• **Задание 1**: Перепишите записи от строки с «Click the last» до строки с «I will pos(150,126).» включительно, поставив «circle» вместо «triangle». Всё остальное оставьте как есть.

Цитирую Д. Палмера, Породы собак — «Ланкаширский хиллер относится к классу пастушьих собак». И что же? — скажете вы. — Да, мало ли на свете пастушьих собак? «И не сосчитаешь», как говаривала одна дама. Но, это если не знать, что несчастный хилер весит всего три килограмма, и пасёт при этом не сусликов, не хомяков, а полноценных коров. А корова в среднем весит 500 кг. И за сутки съедает около 90 кг травы. Это ровно 30 пастушьих собак. Нет, собак она, естественно, не ест. Если только это не травяные собаки, в смысле, сделанные (или сплетённые) из травы. Кстати, если кормить корову только травяными псами, то однажды, задумавшись, она может съесть и настоящую! Жевать и глядеть на вас огромными, грустными глазами. «Снится ей белая роща и травяные луга». Стоп, кажется, меня занесло не туда…
Англичане, посмеиваясь в усы, скажут, — Что вы, это очень быстрая собачка. Она догоняет корову, кусает её за ноги и та бежит в нужную сторону.
Представьте теперь себя пастухом стада слонов. Подбегаете к слону и кусаете его за ногу! Если удалось, то слон идёт в нужном направлении, если нет, то вас сменяет другой пастушок. Более шустрый…
Вернёмся к коровам и британцам. Итак, вы английский пастух и вам нужна пастушья собака. Как поступили прочие нации, мы знаем, взяли в помощники всевозможных овчарок. Но, это решение, почему то не пришлось по душе жителям Альбиона и они вывели полчища маленьких кусак-хилеров. Есть в этом, наверное, некий тайный смысл. Может быть, каждый пастух с тех пор ощущает себя немного полководцем. И командует, когда надо перегнать стадо — 20 хилеров нападут на правый фланг, 25 — на левый. А мы с вами, джентльмены, ударим в центр! Боже, храни Королеву!
Казалось бы, какая разница, как говорить — староанглийская овчарка или овчарка староанглийская?…
«Староанглийская овчарка» отлично рифмуется со словом «чарка».
Звучит хорошо, но, несколько всё портит эта «староанглийская».
Наполнят водкой чарки
Староанглийские овчарки.
Неестественно как-то. Не вяжется Англия с чарочкой водки.
Другое дело, будь это Русская овчарка.
Поднимем эту чарку
За Русскую овчарку!
Так и представляешь доброе застолье, жизнерадостных бородачей, штофы, чарки, редьку, огурчики. Да поросёночек с хреном! Да холодец с брусникой! Да под щучьи головы! Эх…
Зато, Овчарку староанглийскую одно удовольствие рифмовать с «виски».
Несёт бутылку виски
Овчар староанглийский.
Поэзия, однако!
Шетландская овчарка, или просто Шелти родом с далёких Шетландских островов, где в июне может запросто пойти снег, где по утрам всегда туман, где луга никогда не бывают зелёными, а ветер никогда не стихает. Что бы выжить в таком климате надо, во-первых, быть меховым, толстым, цепким и низкорослым. А, самое главное, иметь жизнерадостный и покладистый характер. Зачем промозглым вечером меховая, толстая, цепкая, низкорослая шетландка станет угощать унылого зануду стаканчиком горячего грога?

• **Задание 2**: Сколько, согласно фрагменту текста, весит ланкаширский хилер?

• **Записи**:

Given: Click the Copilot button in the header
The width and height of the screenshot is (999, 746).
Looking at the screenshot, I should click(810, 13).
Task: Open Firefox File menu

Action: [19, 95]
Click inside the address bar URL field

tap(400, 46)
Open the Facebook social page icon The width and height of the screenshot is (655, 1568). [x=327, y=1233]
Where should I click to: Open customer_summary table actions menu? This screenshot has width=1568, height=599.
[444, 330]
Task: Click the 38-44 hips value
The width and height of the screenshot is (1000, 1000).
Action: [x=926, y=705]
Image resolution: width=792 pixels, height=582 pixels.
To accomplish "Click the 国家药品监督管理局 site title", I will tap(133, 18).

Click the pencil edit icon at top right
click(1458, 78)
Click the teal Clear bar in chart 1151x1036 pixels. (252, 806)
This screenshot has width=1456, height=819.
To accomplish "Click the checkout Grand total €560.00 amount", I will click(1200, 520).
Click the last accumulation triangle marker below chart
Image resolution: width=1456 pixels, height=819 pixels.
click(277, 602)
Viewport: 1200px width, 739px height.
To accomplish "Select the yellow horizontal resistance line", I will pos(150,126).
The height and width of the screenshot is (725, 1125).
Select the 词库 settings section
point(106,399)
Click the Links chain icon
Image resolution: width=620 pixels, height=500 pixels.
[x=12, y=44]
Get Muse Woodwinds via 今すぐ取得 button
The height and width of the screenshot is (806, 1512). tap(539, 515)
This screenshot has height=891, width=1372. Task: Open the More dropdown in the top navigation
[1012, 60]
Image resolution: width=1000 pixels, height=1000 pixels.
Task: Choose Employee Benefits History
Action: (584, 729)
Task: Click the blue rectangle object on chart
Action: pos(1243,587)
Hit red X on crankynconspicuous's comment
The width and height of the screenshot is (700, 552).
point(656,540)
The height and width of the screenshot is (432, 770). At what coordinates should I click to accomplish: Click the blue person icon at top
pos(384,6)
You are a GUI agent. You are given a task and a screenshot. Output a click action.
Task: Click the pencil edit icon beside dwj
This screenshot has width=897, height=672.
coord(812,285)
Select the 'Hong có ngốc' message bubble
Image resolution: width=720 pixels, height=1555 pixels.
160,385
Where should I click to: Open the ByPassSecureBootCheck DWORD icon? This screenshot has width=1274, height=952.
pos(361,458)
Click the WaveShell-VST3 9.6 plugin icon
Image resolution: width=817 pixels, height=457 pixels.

• **Итоговый ответ 1**:
Click the last accumulation circle marker below chart
Image resolution: width=1456 pixels, height=819 pixels.
click(277, 602)
Viewport: 1200px width, 739px height.
To accomplish "Select the yellow horizontal resistance line", I will pos(150,126).

• **Итоговый ответ 2**: Всего три килограмма.